2. Ein "anderer Arbeitsplatz" i.S.d. § 4 Abs. 5 Satz 1 Nr. 6b Satz 2 EStG ist grundsätzlich jeder Arbeitsplatz, der zur Erledigung büromäßiger Arbeiten geeignet ist. Der andere Arbeitsplatz steht "für die betriebliche oder berufliche Tätigkeit ... zur Verfügung", wenn ihn der Steuerpflichtige in dem konkret erforderlichen Umfang und in der konkret erforderlichen Art und Weise tatsächlich nutzen kann.
3. Angesichts der durch die Rechtsprechung hinreichend geklärten Rechtslage sind Nichtzulassungsbeschwerden mit dem Ziel, weitere Grundsatzentscheidungen des BFH zu der o.a. Rechtsfrage herbeizuführen, wenig Erfolg versprechend. Dies gilt z.B. auch für die Frage, unter welchen Voraussetzungen ein Steuerpflichtiger den Mittelpunkt seiner beruflichen Betätigung im häuslichen Arbeitszimmer hat (vgl. hierzu z.B. BFH, Urteile vom 13.11.2002, VI R 28/02, BFH-PR 2003, 215; VI R 104/01 und VI R 82/01, BFH-PR 2003, 217; vom 23.1.2003, IV R 71/00, BFH-PR 2003, 266; vom 21.2.2003, VI R 14/02, BFH-PR 2003, 267; vom 29.4.2003, VI R 78/02, BFH-PR 2003, 347; insbesondere vom 13.10.2003, VI R 27/02, BFH-PR 2004, 131 – Grundsatzentscheidung zum Mittelpunkt bei mehreren Tätigkeiten).

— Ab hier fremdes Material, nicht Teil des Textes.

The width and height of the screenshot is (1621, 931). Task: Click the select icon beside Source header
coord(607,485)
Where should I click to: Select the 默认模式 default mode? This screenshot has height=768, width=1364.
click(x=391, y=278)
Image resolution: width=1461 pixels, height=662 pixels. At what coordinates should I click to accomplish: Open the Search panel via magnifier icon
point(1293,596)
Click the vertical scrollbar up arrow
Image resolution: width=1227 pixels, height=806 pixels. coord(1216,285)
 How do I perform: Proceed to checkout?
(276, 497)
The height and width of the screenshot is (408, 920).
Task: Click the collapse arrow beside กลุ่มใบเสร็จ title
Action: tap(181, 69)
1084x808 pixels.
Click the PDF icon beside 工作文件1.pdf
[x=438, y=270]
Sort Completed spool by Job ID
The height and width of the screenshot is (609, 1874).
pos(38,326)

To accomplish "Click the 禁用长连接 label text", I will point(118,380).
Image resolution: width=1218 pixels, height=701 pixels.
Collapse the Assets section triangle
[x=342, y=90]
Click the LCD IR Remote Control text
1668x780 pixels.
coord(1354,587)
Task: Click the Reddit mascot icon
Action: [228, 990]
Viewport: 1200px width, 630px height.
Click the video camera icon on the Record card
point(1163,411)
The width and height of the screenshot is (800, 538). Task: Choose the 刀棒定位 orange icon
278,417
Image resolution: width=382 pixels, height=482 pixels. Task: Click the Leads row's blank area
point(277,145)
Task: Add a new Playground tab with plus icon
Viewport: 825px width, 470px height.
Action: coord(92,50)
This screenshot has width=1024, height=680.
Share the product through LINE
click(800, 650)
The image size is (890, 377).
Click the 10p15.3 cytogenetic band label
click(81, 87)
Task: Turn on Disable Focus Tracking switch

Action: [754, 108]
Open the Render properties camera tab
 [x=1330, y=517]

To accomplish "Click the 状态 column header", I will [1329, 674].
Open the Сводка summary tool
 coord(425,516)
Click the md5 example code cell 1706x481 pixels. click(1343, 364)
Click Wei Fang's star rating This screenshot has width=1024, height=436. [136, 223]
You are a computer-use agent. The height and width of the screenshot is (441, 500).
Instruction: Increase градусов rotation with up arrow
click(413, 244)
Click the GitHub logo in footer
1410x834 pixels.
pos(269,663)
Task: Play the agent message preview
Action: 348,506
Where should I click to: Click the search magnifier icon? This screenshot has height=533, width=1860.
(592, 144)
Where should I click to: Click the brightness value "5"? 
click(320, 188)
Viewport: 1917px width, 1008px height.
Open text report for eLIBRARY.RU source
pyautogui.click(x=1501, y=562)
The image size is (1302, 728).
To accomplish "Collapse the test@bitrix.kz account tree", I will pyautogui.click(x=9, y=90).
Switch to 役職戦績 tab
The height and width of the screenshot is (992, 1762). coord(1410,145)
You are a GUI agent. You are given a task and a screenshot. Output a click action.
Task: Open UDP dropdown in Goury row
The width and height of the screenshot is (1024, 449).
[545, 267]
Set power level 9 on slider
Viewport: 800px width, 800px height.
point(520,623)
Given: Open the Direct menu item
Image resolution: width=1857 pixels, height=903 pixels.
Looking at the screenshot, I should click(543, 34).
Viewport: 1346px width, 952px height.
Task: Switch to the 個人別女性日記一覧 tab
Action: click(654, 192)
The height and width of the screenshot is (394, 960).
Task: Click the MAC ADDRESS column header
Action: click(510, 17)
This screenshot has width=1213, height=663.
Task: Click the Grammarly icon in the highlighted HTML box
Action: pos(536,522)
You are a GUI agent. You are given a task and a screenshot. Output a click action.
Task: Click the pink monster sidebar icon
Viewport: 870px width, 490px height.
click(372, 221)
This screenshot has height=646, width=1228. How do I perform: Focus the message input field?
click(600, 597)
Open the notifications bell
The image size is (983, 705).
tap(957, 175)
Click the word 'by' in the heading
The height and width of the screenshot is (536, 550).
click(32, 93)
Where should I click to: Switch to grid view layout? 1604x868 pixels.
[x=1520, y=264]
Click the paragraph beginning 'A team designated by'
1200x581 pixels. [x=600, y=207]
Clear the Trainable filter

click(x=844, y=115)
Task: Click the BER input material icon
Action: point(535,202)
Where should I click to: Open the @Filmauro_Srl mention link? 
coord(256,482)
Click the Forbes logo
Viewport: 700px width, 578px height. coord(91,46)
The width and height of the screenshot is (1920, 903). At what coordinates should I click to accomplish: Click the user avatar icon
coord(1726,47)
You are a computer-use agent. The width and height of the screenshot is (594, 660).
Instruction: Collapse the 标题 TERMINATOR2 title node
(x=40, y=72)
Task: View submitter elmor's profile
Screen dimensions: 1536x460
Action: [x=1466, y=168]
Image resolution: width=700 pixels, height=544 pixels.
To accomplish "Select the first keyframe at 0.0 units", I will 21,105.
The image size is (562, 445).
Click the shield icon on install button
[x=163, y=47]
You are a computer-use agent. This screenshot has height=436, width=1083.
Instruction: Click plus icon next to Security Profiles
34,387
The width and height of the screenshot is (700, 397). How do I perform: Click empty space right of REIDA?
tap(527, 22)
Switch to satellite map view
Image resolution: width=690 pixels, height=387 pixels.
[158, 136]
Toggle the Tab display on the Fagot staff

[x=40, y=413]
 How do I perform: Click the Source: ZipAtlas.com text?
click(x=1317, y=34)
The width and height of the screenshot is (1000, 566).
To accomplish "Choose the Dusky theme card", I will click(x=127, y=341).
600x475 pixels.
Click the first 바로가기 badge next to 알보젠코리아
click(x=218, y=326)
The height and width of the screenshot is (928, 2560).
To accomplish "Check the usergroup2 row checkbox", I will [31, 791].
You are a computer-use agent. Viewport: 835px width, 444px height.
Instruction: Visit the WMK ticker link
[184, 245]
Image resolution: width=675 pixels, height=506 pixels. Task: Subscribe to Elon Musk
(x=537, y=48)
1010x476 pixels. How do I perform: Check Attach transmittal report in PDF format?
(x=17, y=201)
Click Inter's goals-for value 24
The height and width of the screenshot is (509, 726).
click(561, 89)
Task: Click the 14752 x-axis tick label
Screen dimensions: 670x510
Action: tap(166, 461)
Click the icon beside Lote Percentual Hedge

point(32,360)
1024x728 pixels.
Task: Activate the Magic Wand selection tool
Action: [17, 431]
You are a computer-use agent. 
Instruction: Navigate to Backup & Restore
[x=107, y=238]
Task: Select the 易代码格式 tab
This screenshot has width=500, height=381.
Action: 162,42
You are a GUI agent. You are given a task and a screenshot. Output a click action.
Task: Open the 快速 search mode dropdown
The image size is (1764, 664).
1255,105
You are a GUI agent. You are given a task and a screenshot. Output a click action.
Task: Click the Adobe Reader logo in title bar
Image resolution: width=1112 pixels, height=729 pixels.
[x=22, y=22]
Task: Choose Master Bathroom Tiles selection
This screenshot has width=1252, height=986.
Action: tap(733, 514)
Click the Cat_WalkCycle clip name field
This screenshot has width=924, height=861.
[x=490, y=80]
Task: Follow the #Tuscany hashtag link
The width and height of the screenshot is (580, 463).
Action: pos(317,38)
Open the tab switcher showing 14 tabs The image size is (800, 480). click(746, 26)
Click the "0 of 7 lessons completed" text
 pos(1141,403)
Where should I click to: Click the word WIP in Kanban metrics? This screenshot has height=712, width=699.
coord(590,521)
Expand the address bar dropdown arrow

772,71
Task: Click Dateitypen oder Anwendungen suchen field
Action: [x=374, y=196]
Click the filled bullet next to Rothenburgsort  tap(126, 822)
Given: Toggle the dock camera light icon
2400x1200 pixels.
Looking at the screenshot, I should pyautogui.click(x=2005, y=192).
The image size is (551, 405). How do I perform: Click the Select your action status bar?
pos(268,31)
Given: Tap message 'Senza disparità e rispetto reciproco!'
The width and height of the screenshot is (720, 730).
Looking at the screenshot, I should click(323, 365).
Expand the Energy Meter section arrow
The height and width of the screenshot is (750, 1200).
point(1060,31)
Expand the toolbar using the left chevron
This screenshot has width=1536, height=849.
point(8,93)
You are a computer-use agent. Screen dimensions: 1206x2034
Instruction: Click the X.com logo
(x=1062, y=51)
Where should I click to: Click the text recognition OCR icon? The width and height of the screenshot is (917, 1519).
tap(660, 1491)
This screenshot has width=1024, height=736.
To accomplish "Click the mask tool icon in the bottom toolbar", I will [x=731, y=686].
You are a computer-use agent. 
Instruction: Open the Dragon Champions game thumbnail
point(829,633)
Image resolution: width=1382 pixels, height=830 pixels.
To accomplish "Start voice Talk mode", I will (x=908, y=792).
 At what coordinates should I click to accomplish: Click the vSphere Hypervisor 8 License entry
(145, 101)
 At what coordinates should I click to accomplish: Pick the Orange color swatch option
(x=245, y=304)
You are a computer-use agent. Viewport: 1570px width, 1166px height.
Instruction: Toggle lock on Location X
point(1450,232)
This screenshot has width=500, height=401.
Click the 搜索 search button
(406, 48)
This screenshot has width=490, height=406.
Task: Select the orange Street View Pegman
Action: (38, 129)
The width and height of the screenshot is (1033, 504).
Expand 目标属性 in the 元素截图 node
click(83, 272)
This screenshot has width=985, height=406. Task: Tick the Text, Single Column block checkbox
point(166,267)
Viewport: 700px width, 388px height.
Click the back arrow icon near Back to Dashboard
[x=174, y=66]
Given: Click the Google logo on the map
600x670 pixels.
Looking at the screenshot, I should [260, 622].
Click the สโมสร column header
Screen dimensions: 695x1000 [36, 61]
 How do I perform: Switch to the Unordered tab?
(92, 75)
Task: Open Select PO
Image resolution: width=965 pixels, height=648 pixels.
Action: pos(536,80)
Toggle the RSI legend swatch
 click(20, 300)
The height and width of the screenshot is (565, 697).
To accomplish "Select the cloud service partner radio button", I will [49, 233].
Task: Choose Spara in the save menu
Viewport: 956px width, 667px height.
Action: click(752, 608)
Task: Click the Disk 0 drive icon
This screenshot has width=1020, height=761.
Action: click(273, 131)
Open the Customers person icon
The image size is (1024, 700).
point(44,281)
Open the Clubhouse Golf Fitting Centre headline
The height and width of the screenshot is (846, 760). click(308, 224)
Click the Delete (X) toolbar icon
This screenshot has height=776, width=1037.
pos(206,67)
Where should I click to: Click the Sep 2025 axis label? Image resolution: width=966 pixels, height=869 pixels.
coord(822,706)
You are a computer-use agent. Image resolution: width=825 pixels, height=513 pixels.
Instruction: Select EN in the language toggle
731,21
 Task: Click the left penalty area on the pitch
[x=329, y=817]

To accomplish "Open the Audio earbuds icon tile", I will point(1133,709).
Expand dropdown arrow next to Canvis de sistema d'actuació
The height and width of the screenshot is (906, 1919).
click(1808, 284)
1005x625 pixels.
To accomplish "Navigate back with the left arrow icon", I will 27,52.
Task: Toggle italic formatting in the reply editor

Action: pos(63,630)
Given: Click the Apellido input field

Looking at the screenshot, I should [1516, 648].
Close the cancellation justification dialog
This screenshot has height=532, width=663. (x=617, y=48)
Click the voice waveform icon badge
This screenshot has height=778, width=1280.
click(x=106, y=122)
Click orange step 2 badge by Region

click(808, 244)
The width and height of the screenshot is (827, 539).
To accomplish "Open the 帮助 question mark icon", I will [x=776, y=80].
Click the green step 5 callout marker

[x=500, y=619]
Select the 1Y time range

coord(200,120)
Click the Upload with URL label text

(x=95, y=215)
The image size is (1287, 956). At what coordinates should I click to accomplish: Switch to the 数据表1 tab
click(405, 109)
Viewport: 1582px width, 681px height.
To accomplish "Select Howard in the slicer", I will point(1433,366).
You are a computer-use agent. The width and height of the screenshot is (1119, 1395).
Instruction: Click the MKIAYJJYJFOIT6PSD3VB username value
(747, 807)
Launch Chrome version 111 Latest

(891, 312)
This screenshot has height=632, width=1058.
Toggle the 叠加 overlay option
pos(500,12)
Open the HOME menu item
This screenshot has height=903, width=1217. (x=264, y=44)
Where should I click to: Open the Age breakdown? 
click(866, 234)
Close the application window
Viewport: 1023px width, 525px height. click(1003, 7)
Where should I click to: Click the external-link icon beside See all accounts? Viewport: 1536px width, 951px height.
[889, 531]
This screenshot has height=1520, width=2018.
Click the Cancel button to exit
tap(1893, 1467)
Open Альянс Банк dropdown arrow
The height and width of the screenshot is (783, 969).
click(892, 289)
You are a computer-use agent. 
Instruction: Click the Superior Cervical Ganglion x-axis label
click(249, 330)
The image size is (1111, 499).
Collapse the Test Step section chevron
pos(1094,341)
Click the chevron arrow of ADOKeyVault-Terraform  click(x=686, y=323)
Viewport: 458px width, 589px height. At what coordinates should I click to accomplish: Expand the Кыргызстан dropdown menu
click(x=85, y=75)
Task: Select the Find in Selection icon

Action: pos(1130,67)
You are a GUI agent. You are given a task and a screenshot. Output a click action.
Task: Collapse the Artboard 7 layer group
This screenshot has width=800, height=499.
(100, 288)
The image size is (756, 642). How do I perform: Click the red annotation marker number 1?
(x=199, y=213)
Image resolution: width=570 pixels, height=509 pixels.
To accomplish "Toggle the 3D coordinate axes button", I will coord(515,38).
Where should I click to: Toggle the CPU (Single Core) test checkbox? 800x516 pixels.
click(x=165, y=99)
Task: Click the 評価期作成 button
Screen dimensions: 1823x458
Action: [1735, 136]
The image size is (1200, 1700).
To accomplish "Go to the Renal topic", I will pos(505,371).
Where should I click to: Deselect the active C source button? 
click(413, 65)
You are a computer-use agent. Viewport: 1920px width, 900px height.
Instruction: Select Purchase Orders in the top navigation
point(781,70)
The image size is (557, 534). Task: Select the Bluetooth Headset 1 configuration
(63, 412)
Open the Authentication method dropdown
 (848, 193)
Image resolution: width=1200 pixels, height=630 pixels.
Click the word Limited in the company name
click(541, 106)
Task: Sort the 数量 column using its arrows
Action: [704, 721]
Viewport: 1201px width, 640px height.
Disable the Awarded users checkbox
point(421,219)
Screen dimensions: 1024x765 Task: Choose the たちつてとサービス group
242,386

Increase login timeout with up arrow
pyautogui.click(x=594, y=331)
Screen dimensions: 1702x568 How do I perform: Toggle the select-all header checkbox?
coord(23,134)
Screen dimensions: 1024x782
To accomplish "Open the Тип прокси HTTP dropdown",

4. Wie bereits im BFH-Urteil vom 22.7.2003, VI R 20/02, BFH-PR 2004, 131 angeführt, unterscheidet der BFH auch in dieser Besprechungsentscheidung deutlich zwischen rechtlichen Maßstäben einerseits und Tatsachenfeststellung und Beweiswürdigung andererseits. Letzteres obliegt in erster Linie den Finanzgerichten. Verfährt ein FG prozessordnungsgemäß, sind die tatrichterliche Überzeugungsbildung, die Tatsachen- bzw. Sachverhaltswürdigung sowie Schlussfolgerungen tatsächlicher Art einer Nachprüfung durch den BFH weitgehend entzogen. Der BFH-Beschluss wurde nicht zuletzt deshalb amtlich veröffentlicht, um diese Gesichtspunkte nochmals nachdrücklich hervorzuheben.